Pnrr, Fitto: "Adeguamento era stato già indicato, inutili le polemiche"

(Adnkronos) - (dall'inviato Enzo Bonaiuto) - "Che il Pnrr andasse adeguato era stato già detto, in relazione alle risorse programmate prima dello scoppio della guerra: crisi di approvvigionamento energetico e aumento costo materie prime ci pongono davanti a questioni più ampie che non possono permettere risposte generiche e le polemiche inutili non servono a nessuno". A sottolinearlo è il ministro per gli Affari Ue e il Sud con delega sul Pnrr, Raffaele Fitto, intervenendo all'assemblea nazionale dell'Anci, in corso alla Fiera di Bergamo.

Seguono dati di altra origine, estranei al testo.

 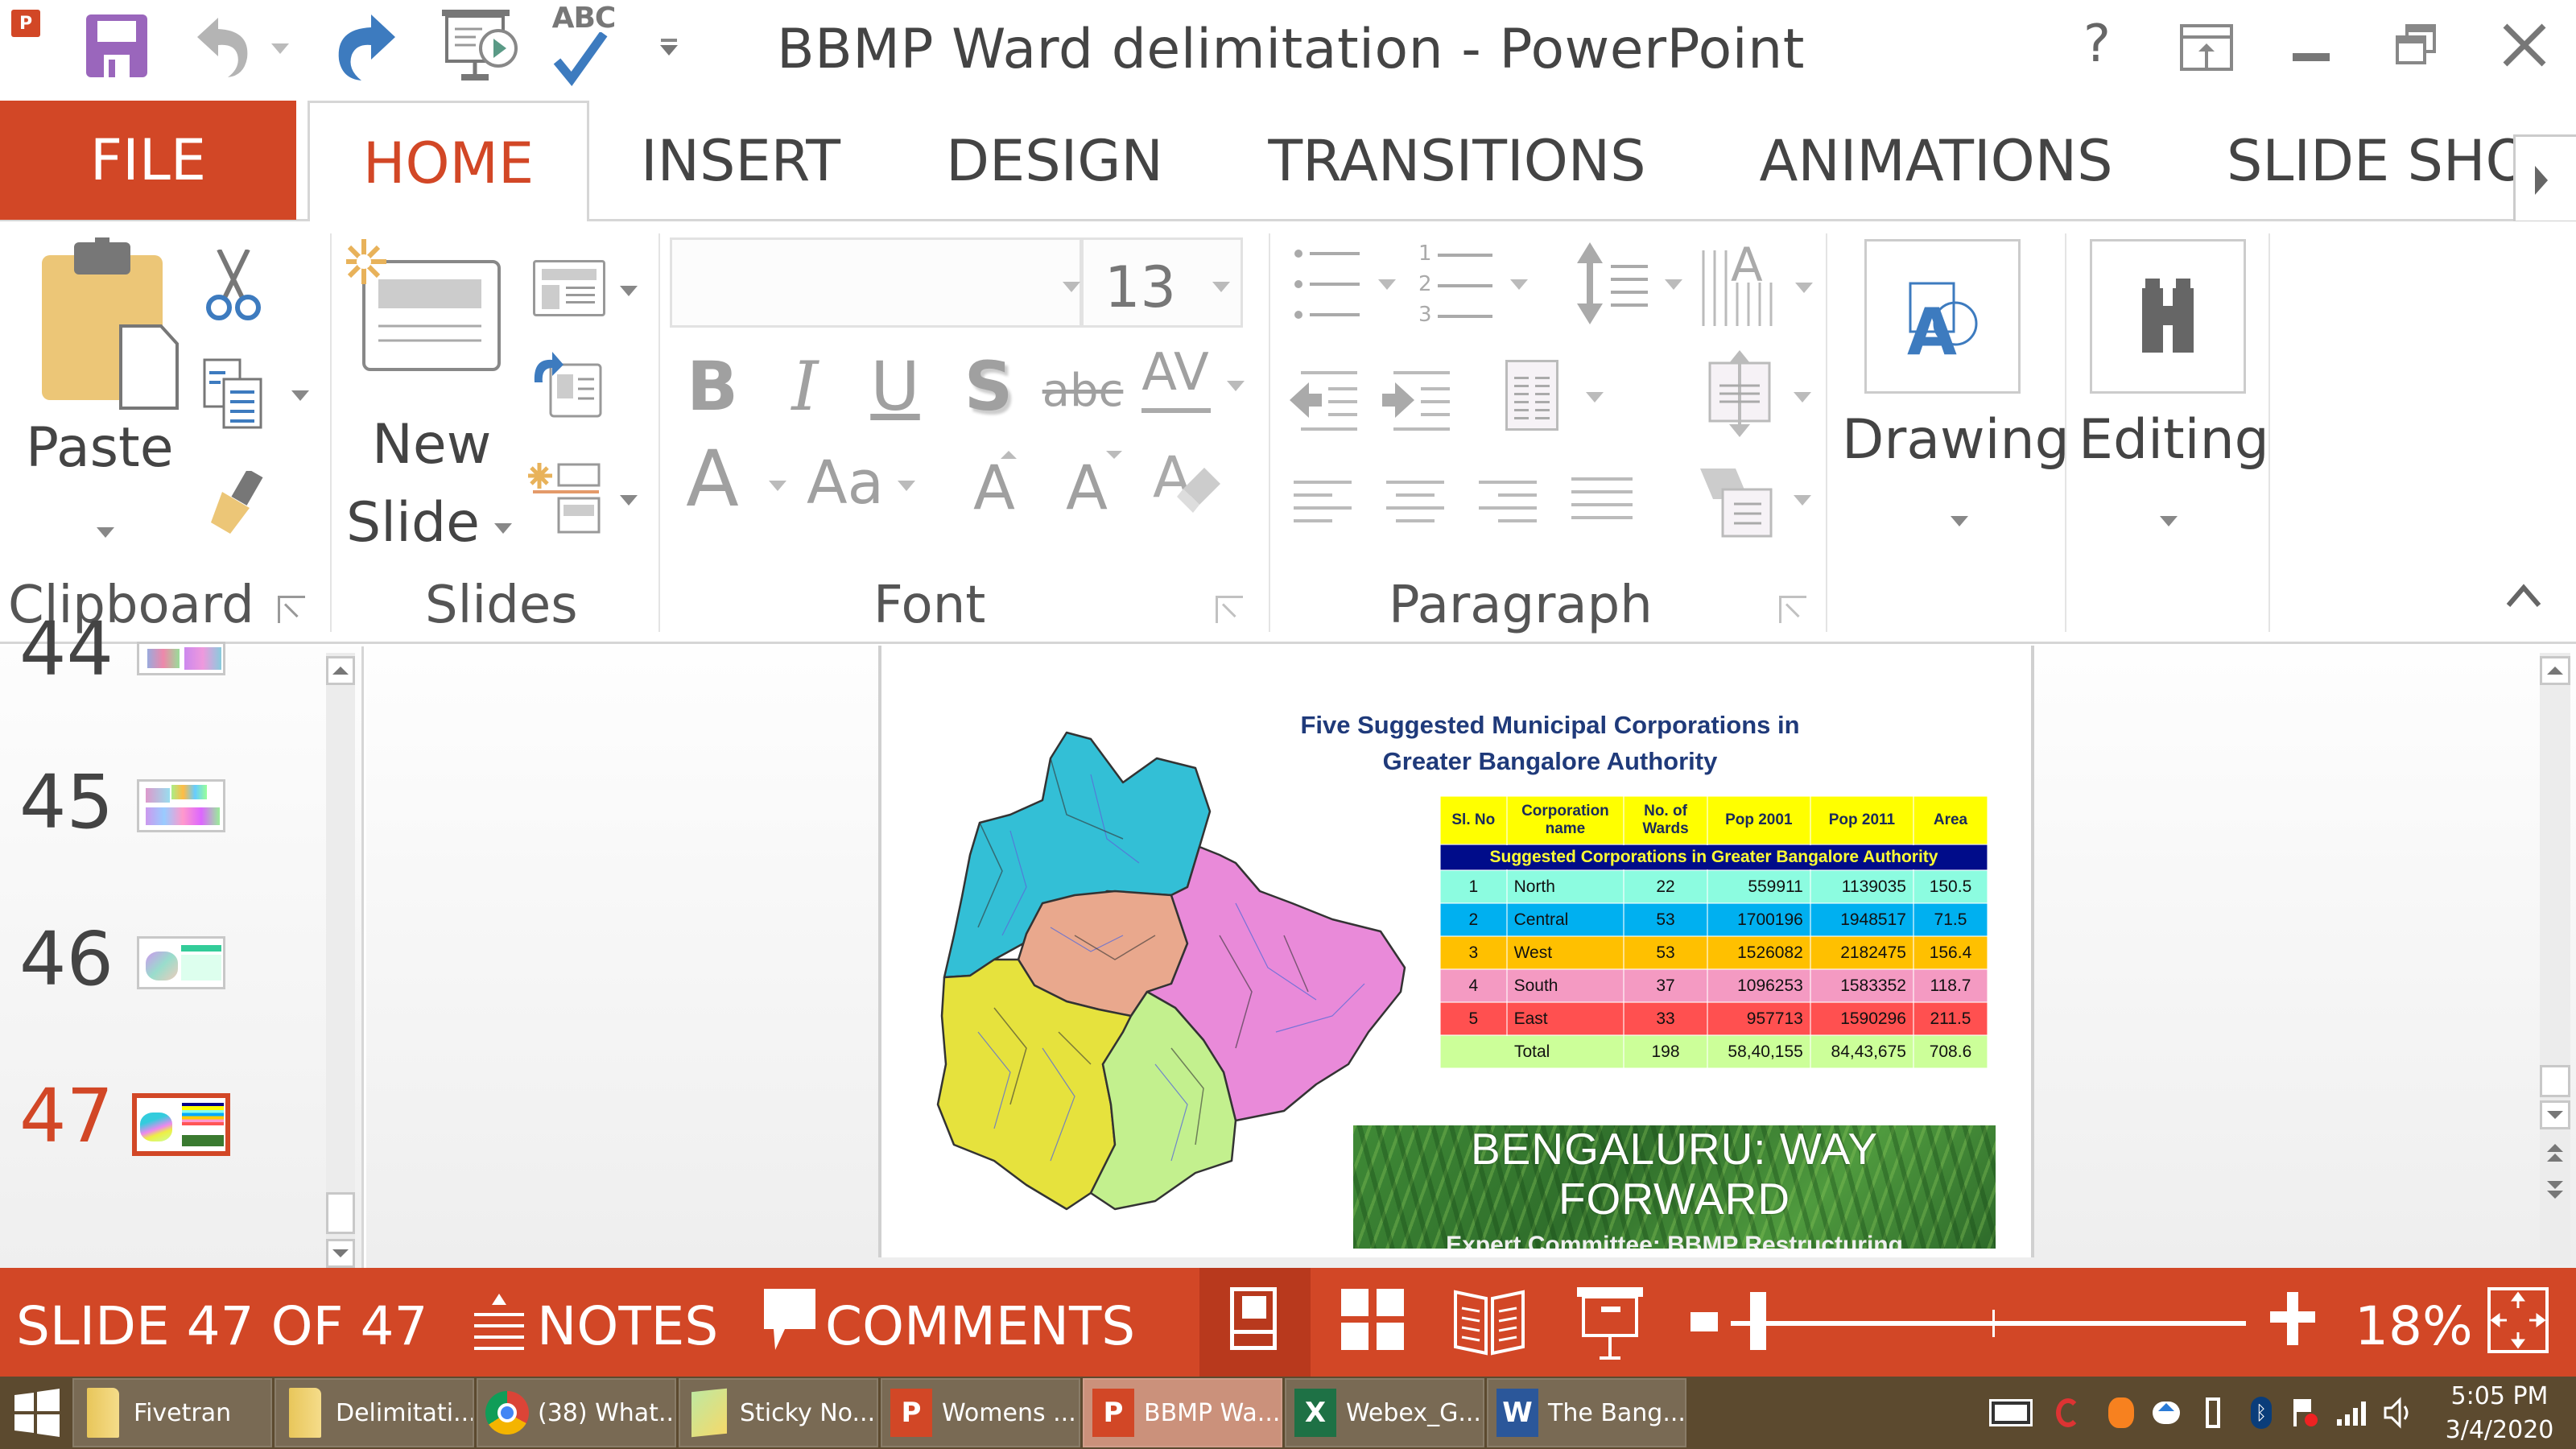 I want to click on bold-button: B, so click(x=712, y=386).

Fitto ricorda che "sono 40 i miliardi del Pnrr assegnati ai Comuni ma il Governo intende ampliare l'angolo visuale e inserire in prospettiva tutte le altre fonti di finanziamento che sono sul tavolo. Occorre avviare una fase di monitoraggio per capire bene 'dove siamo', per fare chiarezza". Obiettivo principale è "la capacità di spendere e di spendere bene. Occorre porre il problema della quantità e della qualità della spesa e le proiezioni di spesa sono il primo elemento di valutazione".

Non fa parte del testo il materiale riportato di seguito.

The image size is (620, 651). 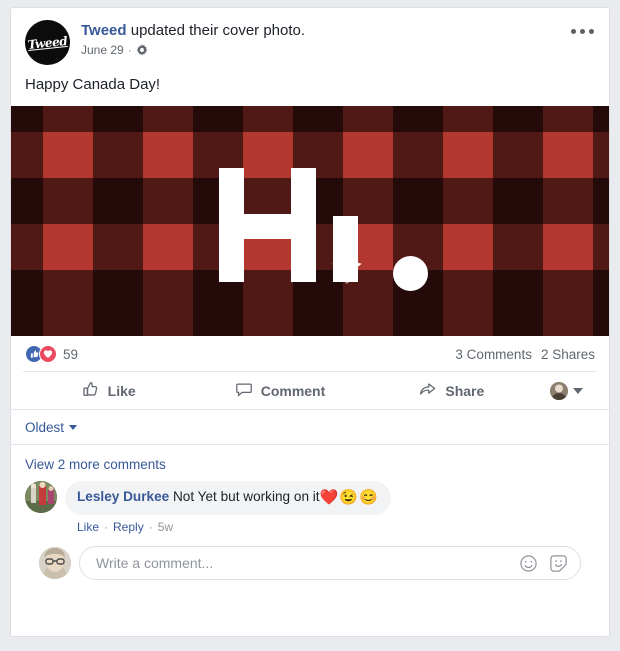 What do you see at coordinates (544, 564) in the screenshot?
I see `composer-icons` at bounding box center [544, 564]. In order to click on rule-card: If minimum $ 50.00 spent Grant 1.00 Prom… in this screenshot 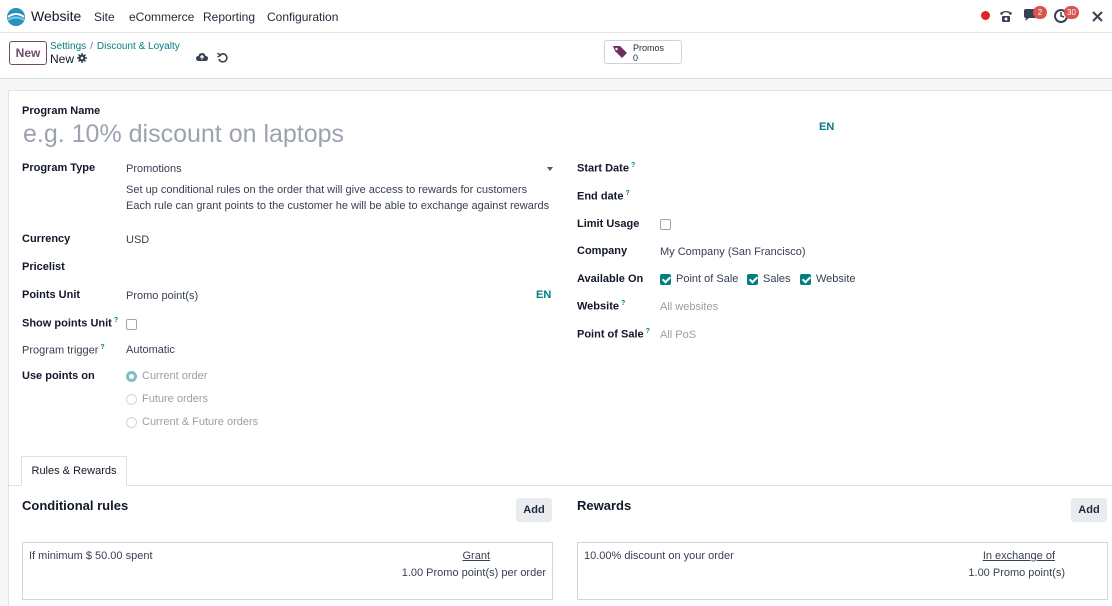, I will do `click(288, 571)`.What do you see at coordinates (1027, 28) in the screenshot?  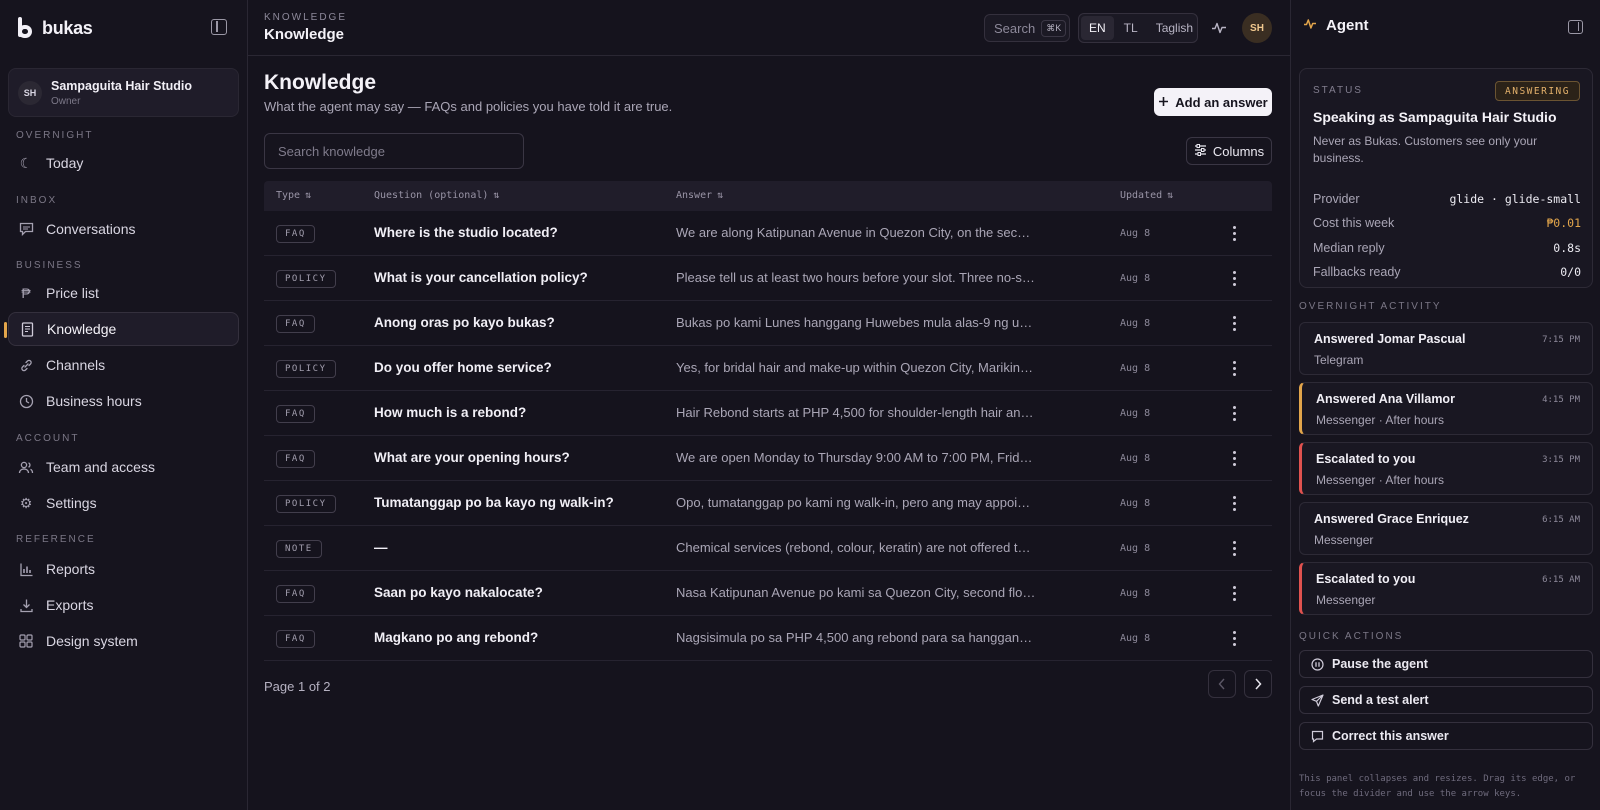 I see `global-search-button: Search ⌘K` at bounding box center [1027, 28].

Sottolinea il ministro: "Dobbiamo mettere a terra i progetti e spendere le risorse. Tema decisivo è la governance collegata alla filiera istituzionale alla base della capacità di spesa. Molti si interrogano, il nostro compito come Governo riguarda il dovere di avere un quadro chiaro di proiezione al 2026 individuando e programmando gli interventi, viste le difficoltà che oggi stiamo incontrando, con un dialogo e una interlocuzione corretta, già avviati, con le istituzioni Ue. Alla fine del film e della fiera - avverte Fitto - si capiranno le responsabilità che eventualmente abbiano impedito di raggiungere gli obiettivi legati alle risorse disponibili e di realizzare le pere indicate e programmate".